• [Assigned task]: Output all entries below exactly as they are given.

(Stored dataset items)
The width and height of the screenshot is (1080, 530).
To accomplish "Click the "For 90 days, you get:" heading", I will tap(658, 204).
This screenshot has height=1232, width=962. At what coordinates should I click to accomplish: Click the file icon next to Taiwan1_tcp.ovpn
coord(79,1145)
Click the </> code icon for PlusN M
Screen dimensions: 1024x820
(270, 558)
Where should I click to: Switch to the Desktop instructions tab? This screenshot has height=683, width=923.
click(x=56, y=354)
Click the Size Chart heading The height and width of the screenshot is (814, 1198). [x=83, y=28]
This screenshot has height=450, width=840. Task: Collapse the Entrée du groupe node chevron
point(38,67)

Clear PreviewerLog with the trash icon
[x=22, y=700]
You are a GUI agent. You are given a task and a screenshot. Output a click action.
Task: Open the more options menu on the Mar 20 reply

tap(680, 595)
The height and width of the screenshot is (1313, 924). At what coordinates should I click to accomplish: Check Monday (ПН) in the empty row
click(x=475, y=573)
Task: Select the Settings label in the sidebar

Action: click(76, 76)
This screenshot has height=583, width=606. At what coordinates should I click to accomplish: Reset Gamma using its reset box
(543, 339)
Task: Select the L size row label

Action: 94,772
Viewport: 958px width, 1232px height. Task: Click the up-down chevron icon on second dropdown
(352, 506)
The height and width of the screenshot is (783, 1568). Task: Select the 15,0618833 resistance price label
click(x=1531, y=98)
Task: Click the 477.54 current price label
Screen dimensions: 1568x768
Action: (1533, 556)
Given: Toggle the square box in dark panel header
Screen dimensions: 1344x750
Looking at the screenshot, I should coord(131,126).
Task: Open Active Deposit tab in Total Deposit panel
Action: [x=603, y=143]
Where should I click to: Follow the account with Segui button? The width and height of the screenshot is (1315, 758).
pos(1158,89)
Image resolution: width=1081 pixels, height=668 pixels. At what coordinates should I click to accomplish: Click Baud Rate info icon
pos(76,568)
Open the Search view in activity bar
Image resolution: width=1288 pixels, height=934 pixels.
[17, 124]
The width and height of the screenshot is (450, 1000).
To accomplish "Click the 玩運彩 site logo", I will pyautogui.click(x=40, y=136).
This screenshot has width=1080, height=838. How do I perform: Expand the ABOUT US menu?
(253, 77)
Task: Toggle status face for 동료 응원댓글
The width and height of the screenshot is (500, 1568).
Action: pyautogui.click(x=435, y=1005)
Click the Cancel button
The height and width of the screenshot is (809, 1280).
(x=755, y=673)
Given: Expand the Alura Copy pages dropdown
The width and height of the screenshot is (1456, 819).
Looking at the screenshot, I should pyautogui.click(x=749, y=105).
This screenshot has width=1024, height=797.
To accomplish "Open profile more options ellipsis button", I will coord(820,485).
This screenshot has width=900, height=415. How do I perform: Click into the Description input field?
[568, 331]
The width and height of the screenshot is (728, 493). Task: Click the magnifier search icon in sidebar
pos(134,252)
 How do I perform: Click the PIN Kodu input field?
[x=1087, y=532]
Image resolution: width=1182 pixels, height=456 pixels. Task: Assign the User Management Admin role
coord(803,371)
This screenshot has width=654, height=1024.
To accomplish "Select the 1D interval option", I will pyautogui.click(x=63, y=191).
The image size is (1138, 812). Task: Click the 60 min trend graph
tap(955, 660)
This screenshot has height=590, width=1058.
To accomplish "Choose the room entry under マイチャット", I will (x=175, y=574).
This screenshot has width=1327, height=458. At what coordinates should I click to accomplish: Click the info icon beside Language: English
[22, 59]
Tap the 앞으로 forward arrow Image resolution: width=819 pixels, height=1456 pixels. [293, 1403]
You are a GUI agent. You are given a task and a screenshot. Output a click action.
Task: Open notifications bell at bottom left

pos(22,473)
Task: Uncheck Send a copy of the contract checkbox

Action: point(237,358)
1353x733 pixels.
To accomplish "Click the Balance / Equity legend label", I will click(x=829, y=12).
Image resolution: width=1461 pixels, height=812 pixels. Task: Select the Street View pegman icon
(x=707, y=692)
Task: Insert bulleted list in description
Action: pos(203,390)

• [Reply to the task]:
The width and height of the screenshot is (1080, 530).
To accomplish "Click the "For 90 days, you get:" heading", I will tap(658, 204).
This screenshot has height=1232, width=962. At what coordinates should I click to accomplish: Click the file icon next to Taiwan1_tcp.ovpn
coord(79,1145)
Click the </> code icon for PlusN M
Screen dimensions: 1024x820
(270, 558)
Where should I click to: Switch to the Desktop instructions tab? This screenshot has height=683, width=923.
click(x=56, y=354)
Click the Size Chart heading The height and width of the screenshot is (814, 1198). [x=83, y=28]
This screenshot has height=450, width=840. Task: Collapse the Entrée du groupe node chevron
point(38,67)

Clear PreviewerLog with the trash icon
[x=22, y=700]
You are a GUI agent. You are given a task and a screenshot. Output a click action.
Task: Open the more options menu on the Mar 20 reply

tap(680, 595)
The height and width of the screenshot is (1313, 924). At what coordinates should I click to accomplish: Check Monday (ПН) in the empty row
click(x=475, y=573)
Task: Select the Settings label in the sidebar

Action: click(76, 76)
This screenshot has height=583, width=606. At what coordinates should I click to accomplish: Reset Gamma using its reset box
(543, 339)
Task: Select the L size row label

Action: 94,772
Viewport: 958px width, 1232px height. Task: Click the up-down chevron icon on second dropdown
(352, 506)
The height and width of the screenshot is (783, 1568). Task: Select the 15,0618833 resistance price label
click(x=1531, y=98)
Task: Click the 477.54 current price label
Screen dimensions: 1568x768
Action: (1533, 556)
Given: Toggle the square box in dark panel header
Screen dimensions: 1344x750
Looking at the screenshot, I should coord(131,126).
Task: Open Active Deposit tab in Total Deposit panel
Action: [x=603, y=143]
Where should I click to: Follow the account with Segui button? The width and height of the screenshot is (1315, 758).
pos(1158,89)
Image resolution: width=1081 pixels, height=668 pixels. At what coordinates should I click to accomplish: Click Baud Rate info icon
pos(76,568)
Open the Search view in activity bar
Image resolution: width=1288 pixels, height=934 pixels.
[17, 124]
The width and height of the screenshot is (450, 1000).
To accomplish "Click the 玩運彩 site logo", I will pyautogui.click(x=40, y=136).
This screenshot has width=1080, height=838. How do I perform: Expand the ABOUT US menu?
(253, 77)
Task: Toggle status face for 동료 응원댓글
The width and height of the screenshot is (500, 1568).
Action: pyautogui.click(x=435, y=1005)
Click the Cancel button
The height and width of the screenshot is (809, 1280).
(x=755, y=673)
Given: Expand the Alura Copy pages dropdown
The width and height of the screenshot is (1456, 819).
Looking at the screenshot, I should pyautogui.click(x=749, y=105).
This screenshot has width=1024, height=797.
To accomplish "Open profile more options ellipsis button", I will coord(820,485).
This screenshot has width=900, height=415. How do I perform: Click into the Description input field?
[568, 331]
The width and height of the screenshot is (728, 493). Task: Click the magnifier search icon in sidebar
pos(134,252)
 How do I perform: Click the PIN Kodu input field?
[x=1087, y=532]
Image resolution: width=1182 pixels, height=456 pixels. Task: Assign the User Management Admin role
coord(803,371)
This screenshot has width=654, height=1024.
To accomplish "Select the 1D interval option", I will pyautogui.click(x=63, y=191).
The image size is (1138, 812). Task: Click the 60 min trend graph
tap(955, 660)
This screenshot has height=590, width=1058.
To accomplish "Choose the room entry under マイチャット", I will (x=175, y=574).
This screenshot has width=1327, height=458. At what coordinates should I click to accomplish: Click the info icon beside Language: English
[22, 59]
Tap the 앞으로 forward arrow Image resolution: width=819 pixels, height=1456 pixels. [293, 1403]
You are a GUI agent. You are given a task and a screenshot. Output a click action.
Task: Open notifications bell at bottom left

pos(22,473)
Task: Uncheck Send a copy of the contract checkbox

Action: point(237,358)
1353x733 pixels.
To accomplish "Click the Balance / Equity legend label", I will click(x=829, y=12).
Image resolution: width=1461 pixels, height=812 pixels. Task: Select the Street View pegman icon
(x=707, y=692)
Task: Insert bulleted list in description
Action: pos(203,390)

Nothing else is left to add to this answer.